#### Extracted information ####
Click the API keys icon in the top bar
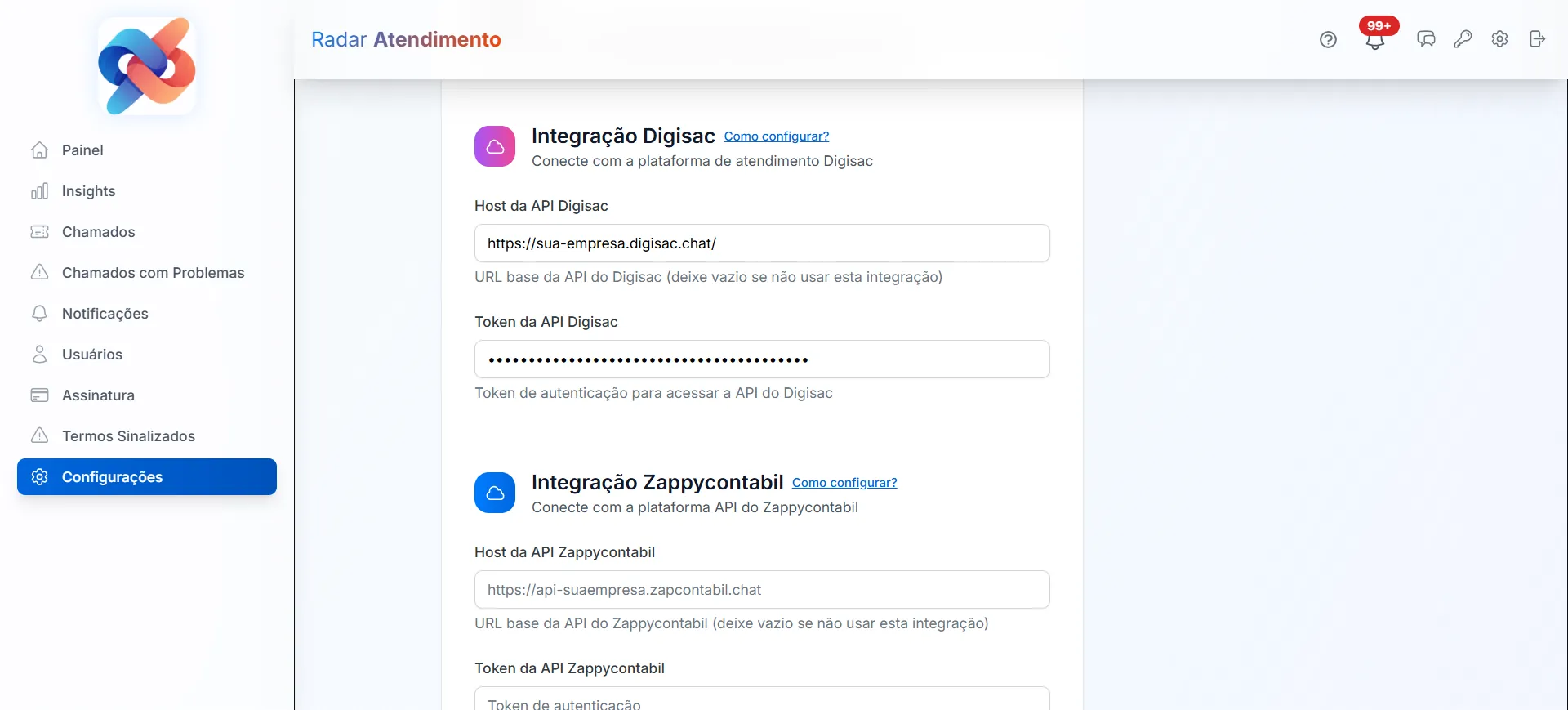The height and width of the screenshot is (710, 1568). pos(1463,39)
####
#### Extracted information ####
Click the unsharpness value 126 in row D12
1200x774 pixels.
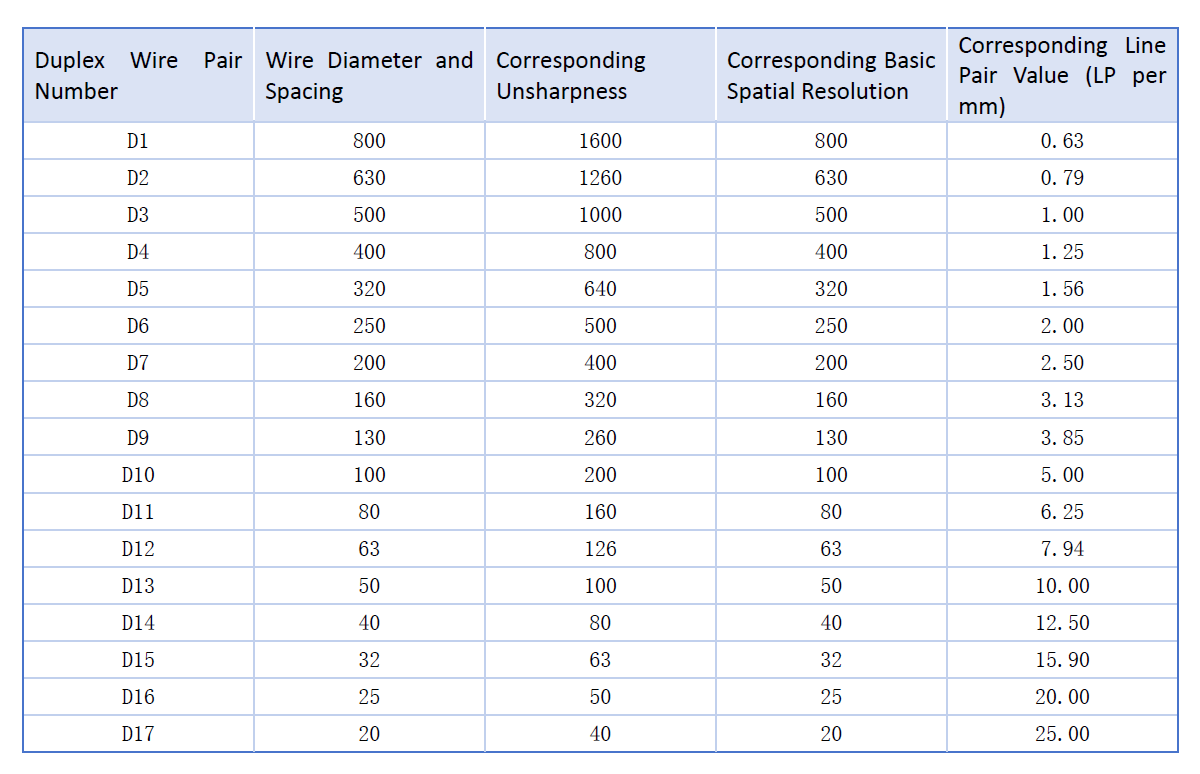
####
#### Extracted information ####
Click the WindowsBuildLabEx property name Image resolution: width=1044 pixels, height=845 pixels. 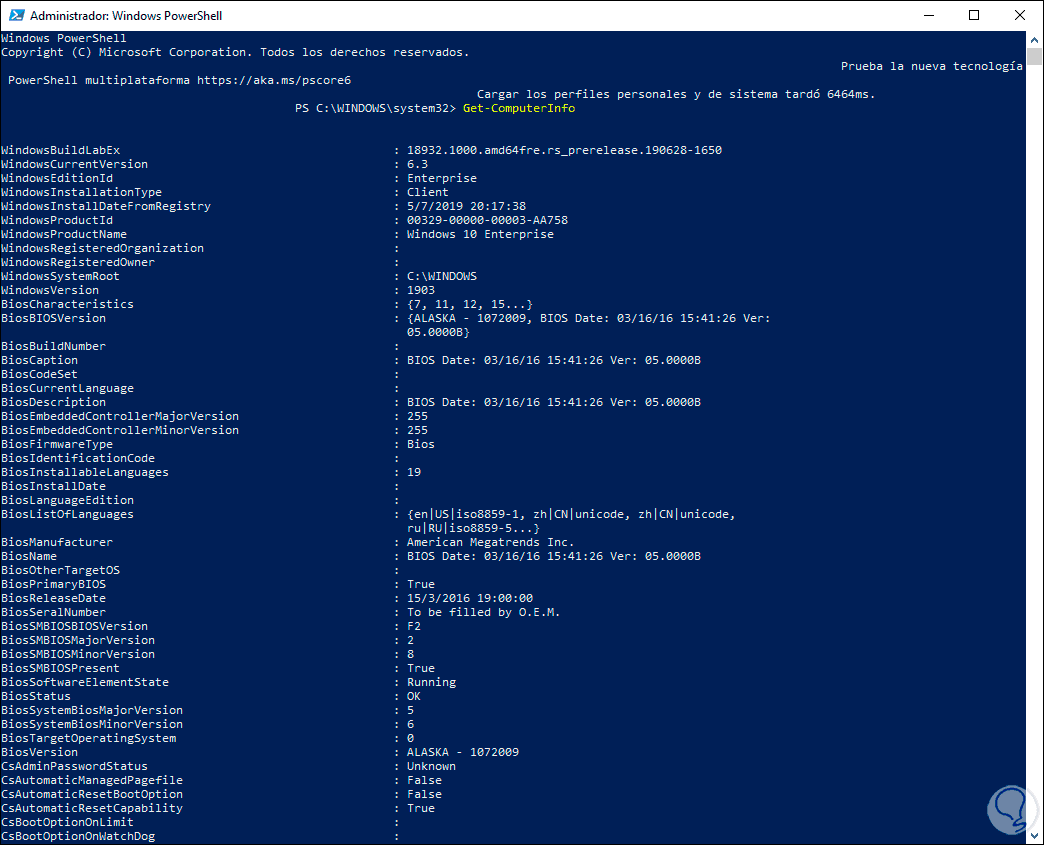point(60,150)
####
Exercise | Give everything from the line containing "Click the unsharpness value 126 in row D12" down through the line containing "1200x774 pixels." as a Markdown table with the columns Row and Line, numbering each row and leaving out blank lines.

Full response |
| Row | Line |
|---|---|
| 1 | Click the unsharpness value 126 in row D12 |
| 2 | 1200x774 pixels. |